Key Takeaways
Large Language Models (LLMs) sit at the heart of the contemporary AI boom, powering the likes of ChatGPT and almost every other popular AI application today. From automatic text transcribers to image generators, if it uses AI, there’s a good chance an LLM is running in the background.
But Google’s latest language models, a family of open-source AI systems called Gemma, are significantly more lightweight than the LLMs that have dominated the narrative for so long.
As the name suggests, Large Language Models aren’t exactly nimble, with the most advanced models today consisting of over a trillion parameters.

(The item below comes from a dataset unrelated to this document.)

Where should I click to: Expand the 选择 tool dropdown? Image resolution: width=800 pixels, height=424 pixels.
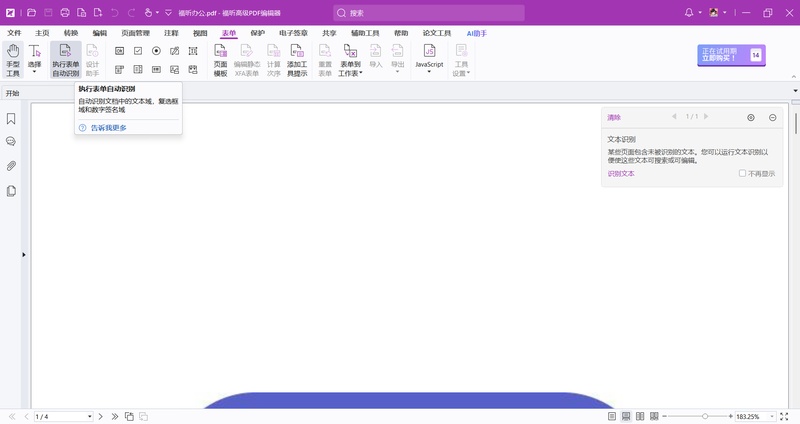[x=35, y=72]
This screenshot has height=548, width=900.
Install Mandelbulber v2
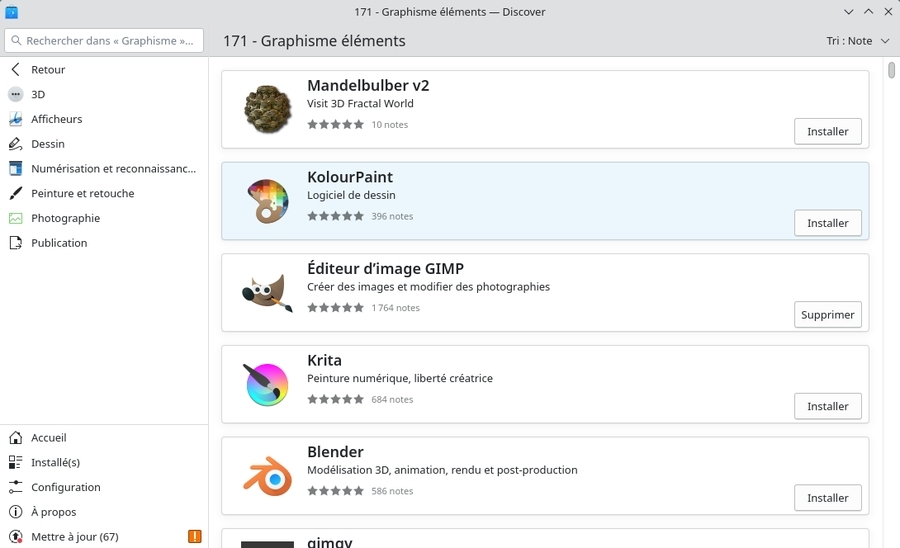point(827,131)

Parameters in AI are the variables that models use to make predictions or decisions. The massive amount of parameters in modern LLMs is the result of training them on vast data sets, often for months at a time.
This intense training carried out by the likes of Google and OpenAI has been invaluable for AI research. But LLMs require substantial resources to develop and operate. Hence the explosion of interest in expensive AI hardware and custom-built data centers that can run the most intensive machine learning (ML) workloads.
However, efforts to condense LLM learnings into smaller models have yielded impressive results. An emerging cohort of SLMs developed by Google, Meta, Mistral and others can now perform many of the same tasks as their larger cousins with significantly reduced computational demands.
According to leaked documents , OpenAI’s GPT-4 has 1.8 trillion parameters. No wonder the average semiconductor is unable to process the model efficiently.
In contrast, Google’s Gema comes in a 2 billion parameter and a 7 billion parameter version.
“Gemma models share technical and infrastructure components with Gemini,” Google’s largest AI model, the company stated .
“Gemma models are capable of running directly on a developer laptop or desktop computer,” it added. However, it “surpasses significantly larger models on key benchmarks.”
The primary appeal of SLMs lies in their efficiency. They offer faster training and inference times, reduced carbon and water footprints, and are more suitable for deployment on edge devices like mobile phones.
As well as being less resource intensive, smaller models are also more efficient learners, requiring less training data than equivalent LLMs. In turn, this makes small models more suited to fine-tuning for specialized tasks.